▸ **Data listing**:
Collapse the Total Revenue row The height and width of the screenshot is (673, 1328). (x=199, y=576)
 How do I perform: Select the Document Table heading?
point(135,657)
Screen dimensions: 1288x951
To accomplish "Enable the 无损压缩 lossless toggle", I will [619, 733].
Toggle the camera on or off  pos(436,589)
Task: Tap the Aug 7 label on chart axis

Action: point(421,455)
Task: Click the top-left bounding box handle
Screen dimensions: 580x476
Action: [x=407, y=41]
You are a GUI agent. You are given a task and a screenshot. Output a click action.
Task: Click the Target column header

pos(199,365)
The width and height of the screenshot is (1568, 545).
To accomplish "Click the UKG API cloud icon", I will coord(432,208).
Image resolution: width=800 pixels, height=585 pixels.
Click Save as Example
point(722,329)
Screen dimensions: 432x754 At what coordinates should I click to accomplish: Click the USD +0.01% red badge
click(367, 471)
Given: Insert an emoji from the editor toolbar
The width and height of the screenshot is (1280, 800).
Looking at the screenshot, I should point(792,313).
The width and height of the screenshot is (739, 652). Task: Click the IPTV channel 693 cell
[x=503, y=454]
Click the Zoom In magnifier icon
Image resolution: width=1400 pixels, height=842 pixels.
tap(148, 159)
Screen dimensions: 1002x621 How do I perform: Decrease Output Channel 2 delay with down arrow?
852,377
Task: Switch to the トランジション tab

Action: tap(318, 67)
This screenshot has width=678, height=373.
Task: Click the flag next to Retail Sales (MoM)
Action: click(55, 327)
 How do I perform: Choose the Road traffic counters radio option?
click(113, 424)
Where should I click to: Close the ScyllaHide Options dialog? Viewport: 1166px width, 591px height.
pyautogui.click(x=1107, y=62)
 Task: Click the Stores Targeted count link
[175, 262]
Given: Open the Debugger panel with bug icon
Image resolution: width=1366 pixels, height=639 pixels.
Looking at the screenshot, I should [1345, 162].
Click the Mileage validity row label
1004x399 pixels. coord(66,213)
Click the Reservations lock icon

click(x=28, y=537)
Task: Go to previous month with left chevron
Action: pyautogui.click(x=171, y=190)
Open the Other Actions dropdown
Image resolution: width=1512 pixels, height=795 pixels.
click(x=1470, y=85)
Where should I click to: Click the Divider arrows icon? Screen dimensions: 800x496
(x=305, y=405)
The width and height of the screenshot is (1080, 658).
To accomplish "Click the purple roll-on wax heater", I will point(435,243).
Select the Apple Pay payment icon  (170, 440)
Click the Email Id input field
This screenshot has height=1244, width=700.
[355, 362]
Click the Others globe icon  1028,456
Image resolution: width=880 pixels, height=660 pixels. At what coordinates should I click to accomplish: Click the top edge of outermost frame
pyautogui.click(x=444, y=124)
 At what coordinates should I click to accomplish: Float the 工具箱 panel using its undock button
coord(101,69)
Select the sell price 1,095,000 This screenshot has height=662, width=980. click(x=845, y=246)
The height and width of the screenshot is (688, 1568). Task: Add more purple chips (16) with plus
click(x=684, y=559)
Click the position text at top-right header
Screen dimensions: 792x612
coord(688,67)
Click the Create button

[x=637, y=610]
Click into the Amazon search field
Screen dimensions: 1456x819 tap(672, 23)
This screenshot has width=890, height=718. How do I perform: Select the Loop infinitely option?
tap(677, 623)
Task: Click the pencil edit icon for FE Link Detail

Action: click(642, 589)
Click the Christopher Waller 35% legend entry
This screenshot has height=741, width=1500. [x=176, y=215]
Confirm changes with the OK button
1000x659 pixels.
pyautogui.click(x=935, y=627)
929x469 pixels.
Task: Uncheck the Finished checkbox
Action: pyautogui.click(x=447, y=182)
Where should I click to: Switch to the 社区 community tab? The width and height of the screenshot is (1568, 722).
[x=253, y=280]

▸ **Task goal**:
Reproduce every single entry above exactly.

▸ **Output of the exercise**:
Collapse the Total Revenue row The height and width of the screenshot is (673, 1328). (x=199, y=576)
 How do I perform: Select the Document Table heading?
point(135,657)
Screen dimensions: 1288x951
To accomplish "Enable the 无损压缩 lossless toggle", I will [619, 733].
Toggle the camera on or off  pos(436,589)
Task: Tap the Aug 7 label on chart axis

Action: point(421,455)
Task: Click the top-left bounding box handle
Screen dimensions: 580x476
Action: [x=407, y=41]
You are a GUI agent. You are given a task and a screenshot. Output a click action.
Task: Click the Target column header

pos(199,365)
The width and height of the screenshot is (1568, 545).
To accomplish "Click the UKG API cloud icon", I will coord(432,208).
Image resolution: width=800 pixels, height=585 pixels.
Click Save as Example
point(722,329)
Screen dimensions: 432x754 At what coordinates should I click to accomplish: Click the USD +0.01% red badge
click(367, 471)
Given: Insert an emoji from the editor toolbar
The width and height of the screenshot is (1280, 800).
Looking at the screenshot, I should point(792,313).
The width and height of the screenshot is (739, 652). Task: Click the IPTV channel 693 cell
[x=503, y=454]
Click the Zoom In magnifier icon
Image resolution: width=1400 pixels, height=842 pixels.
tap(148, 159)
Screen dimensions: 1002x621 How do I perform: Decrease Output Channel 2 delay with down arrow?
852,377
Task: Switch to the トランジション tab

Action: tap(318, 67)
This screenshot has width=678, height=373.
Task: Click the flag next to Retail Sales (MoM)
Action: click(55, 327)
 How do I perform: Choose the Road traffic counters radio option?
click(113, 424)
Where should I click to: Close the ScyllaHide Options dialog? Viewport: 1166px width, 591px height.
pyautogui.click(x=1107, y=62)
 Task: Click the Stores Targeted count link
[175, 262]
Given: Open the Debugger panel with bug icon
Image resolution: width=1366 pixels, height=639 pixels.
Looking at the screenshot, I should [1345, 162].
Click the Mileage validity row label
1004x399 pixels. coord(66,213)
Click the Reservations lock icon

click(x=28, y=537)
Task: Go to previous month with left chevron
Action: pyautogui.click(x=171, y=190)
Open the Other Actions dropdown
Image resolution: width=1512 pixels, height=795 pixels.
click(x=1470, y=85)
Where should I click to: Click the Divider arrows icon? Screen dimensions: 800x496
(x=305, y=405)
The width and height of the screenshot is (1080, 658).
To accomplish "Click the purple roll-on wax heater", I will point(435,243).
Select the Apple Pay payment icon  (170, 440)
Click the Email Id input field
This screenshot has height=1244, width=700.
[355, 362]
Click the Others globe icon  1028,456
Image resolution: width=880 pixels, height=660 pixels. At what coordinates should I click to accomplish: Click the top edge of outermost frame
pyautogui.click(x=444, y=124)
 At what coordinates should I click to accomplish: Float the 工具箱 panel using its undock button
coord(101,69)
Select the sell price 1,095,000 This screenshot has height=662, width=980. click(x=845, y=246)
The height and width of the screenshot is (688, 1568). Task: Add more purple chips (16) with plus
click(x=684, y=559)
Click the position text at top-right header
Screen dimensions: 792x612
coord(688,67)
Click the Create button

[x=637, y=610]
Click into the Amazon search field
Screen dimensions: 1456x819 tap(672, 23)
This screenshot has width=890, height=718. How do I perform: Select the Loop infinitely option?
tap(677, 623)
Task: Click the pencil edit icon for FE Link Detail

Action: click(642, 589)
Click the Christopher Waller 35% legend entry
This screenshot has height=741, width=1500. [x=176, y=215]
Confirm changes with the OK button
1000x659 pixels.
pyautogui.click(x=935, y=627)
929x469 pixels.
Task: Uncheck the Finished checkbox
Action: pyautogui.click(x=447, y=182)
Where should I click to: Switch to the 社区 community tab? The width and height of the screenshot is (1568, 722).
[x=253, y=280]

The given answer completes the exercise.